The CTT approach is designed to allow 41(R) Squadron to take part in early versions of planned upgrades, providing feedback that can be assessed and directly worked back into the design process, ensuring an end product which meets RAF requirements.
Steve Formoso, Chief Test Pilot for BAE Systems Military Air & Information business, explained that “This series of flight trials has included Aero Data Gathering (ADG) flights to test how the addition of the Brimstone weapon and other assets interacts with the aircraft’s flight control system software. The results have been excellent, with the pilot maintaining manoeuvrability whilst carrying a heavy weapons load. The detailed results of these trials will now be analysed and further testing carried out ahead of firing trials. The low-collateral Brimstone will provide the Typhoon pilot with the ability to precisely attack fast-moving targets at range, further enhancing the aircraft’s already potent air-to-surface capabilities.”

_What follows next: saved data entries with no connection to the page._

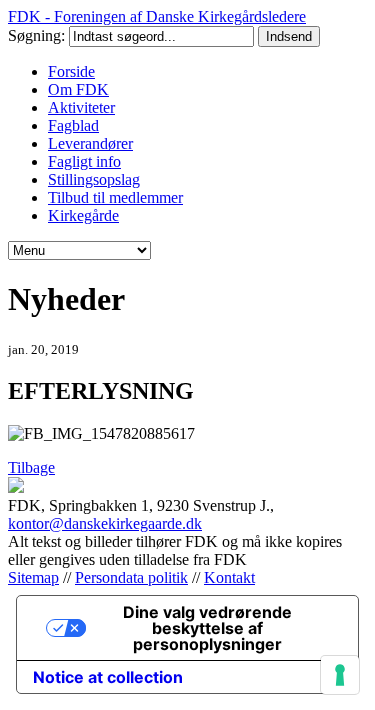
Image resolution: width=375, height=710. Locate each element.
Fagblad (73, 125)
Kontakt (229, 577)
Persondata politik (131, 577)
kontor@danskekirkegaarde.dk (105, 523)
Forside (71, 71)
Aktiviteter (81, 107)
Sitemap (33, 577)
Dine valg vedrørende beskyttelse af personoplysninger (207, 628)
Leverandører (90, 143)
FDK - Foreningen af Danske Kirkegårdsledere (157, 16)
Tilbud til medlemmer (115, 197)
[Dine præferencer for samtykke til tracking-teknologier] (340, 675)
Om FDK (78, 89)
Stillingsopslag (94, 179)
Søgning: (38, 35)
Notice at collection (108, 677)
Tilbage (31, 467)
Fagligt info (84, 161)
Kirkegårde (83, 215)
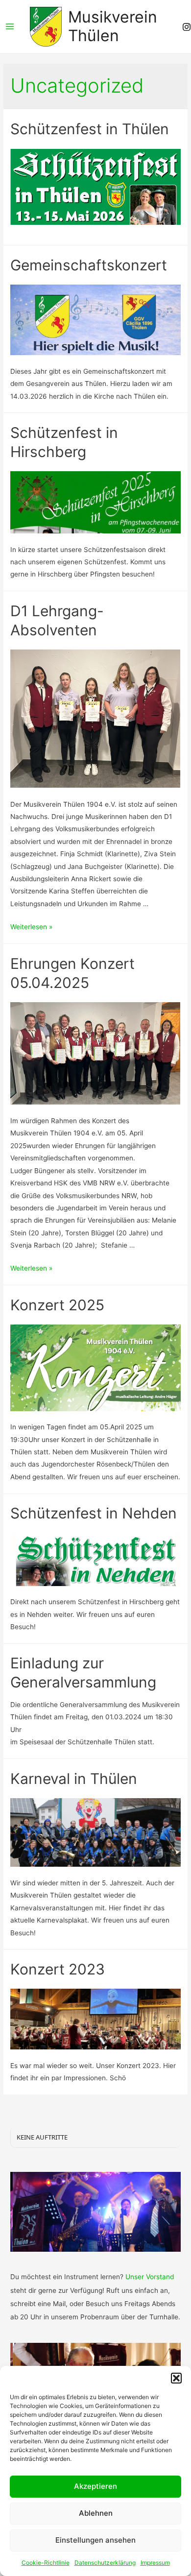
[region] (95, 2212)
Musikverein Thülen (112, 26)
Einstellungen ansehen (95, 2540)
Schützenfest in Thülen (89, 129)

James McLaughlin, BAE Systems’ Contract Delivery Manager for Typhoon Phase 3 Enhancements, added: “This continues to be an incredibly productive time for Typhoon development and the benefits of the Combined Testing Team approach are clearly visible. The dedicated work of our teams and partner companies has ensured we have been able to conduct a large number of flight trials in a short space of time, involve the Royal Air Force within the process and reach an important milestone on the Brimstone integration programme.”

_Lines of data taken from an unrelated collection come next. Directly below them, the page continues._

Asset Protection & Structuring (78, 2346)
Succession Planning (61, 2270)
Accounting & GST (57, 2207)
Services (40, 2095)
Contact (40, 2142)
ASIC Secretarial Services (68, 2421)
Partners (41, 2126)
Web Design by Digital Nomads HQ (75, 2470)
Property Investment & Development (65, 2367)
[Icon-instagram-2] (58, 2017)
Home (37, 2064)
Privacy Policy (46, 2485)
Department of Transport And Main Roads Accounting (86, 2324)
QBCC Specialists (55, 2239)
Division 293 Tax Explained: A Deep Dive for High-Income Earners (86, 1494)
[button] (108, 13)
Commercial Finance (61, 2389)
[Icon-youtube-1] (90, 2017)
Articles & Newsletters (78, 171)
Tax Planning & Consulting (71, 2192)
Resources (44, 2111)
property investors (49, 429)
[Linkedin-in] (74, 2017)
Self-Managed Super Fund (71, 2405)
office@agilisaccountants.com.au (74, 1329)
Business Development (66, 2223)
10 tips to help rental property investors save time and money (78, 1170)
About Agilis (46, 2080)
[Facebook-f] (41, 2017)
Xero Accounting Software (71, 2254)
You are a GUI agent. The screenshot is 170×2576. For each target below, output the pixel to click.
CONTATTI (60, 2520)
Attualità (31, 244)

Noteworthy the trials are part of ongoing development work on the Phase 3 Enhancement (P3E) package for Typhoon, which will also deliver further sensor and mission system upgrades as part of Project Centurion.
Project Centurion is a RAF enhancement programme that aims to integrate the MBDA Storm Shadow cruise missile, the MBDA Brimstone air-to-surface missile and the Meteor Beyond Visual Range Air-to-Air Missile (BVRAAM) into its Eurofighter Typhoon force. The programme has set a target of Dec. 2018 to seamlessly integrate the weapons and capability of the Panavia Tornado GR4 fleet before they go out of service in 2019.
The first phase of Project Centurion’s package of enhancements had entered the operational evaluation stage in Oct. 2016.